As the number of new slot car enthusiasts we deal with increases we hear from some who are not familiar with gear pullers and presses. These simple but effective tools are a must for any racer who wants to change the pinion gears on his motors. Gear changes, of course, are an essential part of tuning cars for optimum performance on any particular track and power supply. Pullers and presses are designed to exert steady, even force to install or remove gears without damaging them or bending motor shafts.
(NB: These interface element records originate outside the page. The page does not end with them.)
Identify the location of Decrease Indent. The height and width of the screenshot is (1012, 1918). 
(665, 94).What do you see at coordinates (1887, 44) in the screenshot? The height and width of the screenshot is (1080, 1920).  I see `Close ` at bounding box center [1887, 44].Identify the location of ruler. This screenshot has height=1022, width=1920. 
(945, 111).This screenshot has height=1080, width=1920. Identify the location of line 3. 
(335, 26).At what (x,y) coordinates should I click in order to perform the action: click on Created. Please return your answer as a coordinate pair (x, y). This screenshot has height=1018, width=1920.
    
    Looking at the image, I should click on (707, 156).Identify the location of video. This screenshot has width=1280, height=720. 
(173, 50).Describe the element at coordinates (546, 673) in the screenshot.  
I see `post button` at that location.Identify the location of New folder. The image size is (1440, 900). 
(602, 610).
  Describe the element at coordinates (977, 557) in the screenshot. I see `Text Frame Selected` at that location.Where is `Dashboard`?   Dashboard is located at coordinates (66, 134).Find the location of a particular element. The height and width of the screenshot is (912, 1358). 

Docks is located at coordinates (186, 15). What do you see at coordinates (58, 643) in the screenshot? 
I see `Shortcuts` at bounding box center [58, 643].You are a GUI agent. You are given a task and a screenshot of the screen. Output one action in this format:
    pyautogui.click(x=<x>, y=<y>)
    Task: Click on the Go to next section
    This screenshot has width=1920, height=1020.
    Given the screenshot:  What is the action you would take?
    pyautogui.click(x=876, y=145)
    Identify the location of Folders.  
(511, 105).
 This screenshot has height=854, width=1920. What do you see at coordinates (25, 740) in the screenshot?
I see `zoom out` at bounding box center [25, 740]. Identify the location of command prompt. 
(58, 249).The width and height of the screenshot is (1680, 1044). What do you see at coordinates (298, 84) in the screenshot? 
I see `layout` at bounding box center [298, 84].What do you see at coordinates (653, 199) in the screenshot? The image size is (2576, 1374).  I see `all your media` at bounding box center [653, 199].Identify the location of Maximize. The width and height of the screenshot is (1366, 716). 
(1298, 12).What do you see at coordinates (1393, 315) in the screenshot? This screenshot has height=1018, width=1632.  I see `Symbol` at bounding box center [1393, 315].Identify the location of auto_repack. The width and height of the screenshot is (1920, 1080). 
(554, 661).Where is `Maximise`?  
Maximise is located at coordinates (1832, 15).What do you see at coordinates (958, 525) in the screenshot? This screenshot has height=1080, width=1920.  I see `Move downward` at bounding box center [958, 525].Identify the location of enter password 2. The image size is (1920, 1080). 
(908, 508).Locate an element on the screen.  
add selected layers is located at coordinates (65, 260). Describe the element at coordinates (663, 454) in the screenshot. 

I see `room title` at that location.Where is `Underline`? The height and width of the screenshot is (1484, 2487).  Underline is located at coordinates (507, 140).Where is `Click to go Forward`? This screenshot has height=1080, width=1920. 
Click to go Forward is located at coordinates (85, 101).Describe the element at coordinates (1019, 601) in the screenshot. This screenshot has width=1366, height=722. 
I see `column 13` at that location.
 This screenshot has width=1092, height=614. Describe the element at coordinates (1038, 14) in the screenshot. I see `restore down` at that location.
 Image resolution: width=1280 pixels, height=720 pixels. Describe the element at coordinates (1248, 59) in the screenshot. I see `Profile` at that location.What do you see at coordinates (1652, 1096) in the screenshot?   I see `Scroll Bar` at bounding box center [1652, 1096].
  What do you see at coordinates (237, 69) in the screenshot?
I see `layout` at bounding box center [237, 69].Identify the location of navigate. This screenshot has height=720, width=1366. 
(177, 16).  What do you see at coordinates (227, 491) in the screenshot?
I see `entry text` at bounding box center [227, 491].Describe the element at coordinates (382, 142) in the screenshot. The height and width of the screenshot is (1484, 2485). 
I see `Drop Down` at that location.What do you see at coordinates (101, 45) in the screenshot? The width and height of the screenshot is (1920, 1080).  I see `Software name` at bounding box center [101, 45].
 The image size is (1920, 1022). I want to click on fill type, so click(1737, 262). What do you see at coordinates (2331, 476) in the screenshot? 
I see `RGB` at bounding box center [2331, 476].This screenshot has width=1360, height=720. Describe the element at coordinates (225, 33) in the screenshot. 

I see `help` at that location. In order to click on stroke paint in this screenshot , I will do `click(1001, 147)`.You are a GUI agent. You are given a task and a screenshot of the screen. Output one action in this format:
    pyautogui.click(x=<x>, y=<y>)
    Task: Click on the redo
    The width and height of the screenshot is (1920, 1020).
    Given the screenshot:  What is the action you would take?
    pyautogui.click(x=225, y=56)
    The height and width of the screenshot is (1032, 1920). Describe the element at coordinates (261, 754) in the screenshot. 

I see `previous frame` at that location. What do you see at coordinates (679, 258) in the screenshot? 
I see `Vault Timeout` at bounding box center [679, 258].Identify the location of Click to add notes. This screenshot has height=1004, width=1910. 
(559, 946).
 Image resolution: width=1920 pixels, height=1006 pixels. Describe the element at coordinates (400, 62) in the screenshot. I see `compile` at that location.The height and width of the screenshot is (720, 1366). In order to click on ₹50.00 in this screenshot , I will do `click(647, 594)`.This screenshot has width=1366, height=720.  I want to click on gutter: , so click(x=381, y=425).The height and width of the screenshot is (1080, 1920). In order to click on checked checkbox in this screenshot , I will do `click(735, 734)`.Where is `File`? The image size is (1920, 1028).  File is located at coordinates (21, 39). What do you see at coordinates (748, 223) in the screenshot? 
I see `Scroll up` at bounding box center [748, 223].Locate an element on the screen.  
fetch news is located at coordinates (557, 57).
Gear pullers consist of a framework with thin jaws that slide in on either side of the motor shaft between the pinion gear and the can or endbell. Most of the pullers used in slot car racing are circular in shape, similar to the one shown in Fig.1. A screw with a thin shaft on the end pushes on the end of the motor shaft and as the screw is tightened it drives the motor shaft back through the pinion gear until it has been driven all the way through and the gear is removed, as in Fig. 2.
Every gear press, regardless of what it looks like, is essentially a clamp, exerting controlled pressure on gear and shaft to press the gear into place. You can actually use some ordinary C-clamps as a gear press, as well as a bench vise or an arbor press. You can also use a drill press by simply chucking in a piece of bar stock to give you something to press with.
Many made-for-the-purpose gear presses are, in fact, modified c-clamps. The main modification is to provide holes or indentations to hold the end of the motor shaft and the gear firmly in proper alignment, ensuring that the gear is pressed on completely straight and the motor shaft is not subjected to sideways bending forces. Gear presses also have a hole drilled in one end, as shown in Fig. 3, to allow the end of the shaft to be pressed past the end of the pinion gear. This allows the pinion to be placed properly to engage the teeth of driven gears in motor installations where the exact positioning of the motor may vary. It also allows the shaft to extend past the gear to engage an alignment ring on the crown gear, as used on virtually every in-line RTR car.
To press on a gear, place the motor and gear into the gear press as shown in fig. 3. Then, begin turning the screw, applying even pressure. The screw will press the end of the motor shaft through the gear and beyond, if needed for the particular gear installation, as shown in Fig.4.
Always be sure the motor is placed in the press with the gear end facing away from the screw. If you get it in backwards you can end up pressing the shaft through the motor, as shown in Fig. 5. Some people have used this method successfully to convert can-drive motors to endbell drive and vice-versa, but you don’t want to do that when it isn’t part of the plan, and it does carry substantial risk of damaging the motor.
Some manufacturers make a single tool that combines the functions of both puller and press. These have the advantage of compactness and allow you to carry one tool in your race case instead of two, but these combination tools are not always as durable as the separate ones and may not accommodate as large a range of motor sizes. It’s also worth noting that virtually all motors presently used in 1:32 and 1:24 scale slot car racing at all levels have .078” shafts (the exception is the FF motors, which have a smaller-diameter shaft), so once you acquire a good puller and press they will serve you no matter what kind of slot car racing you get into.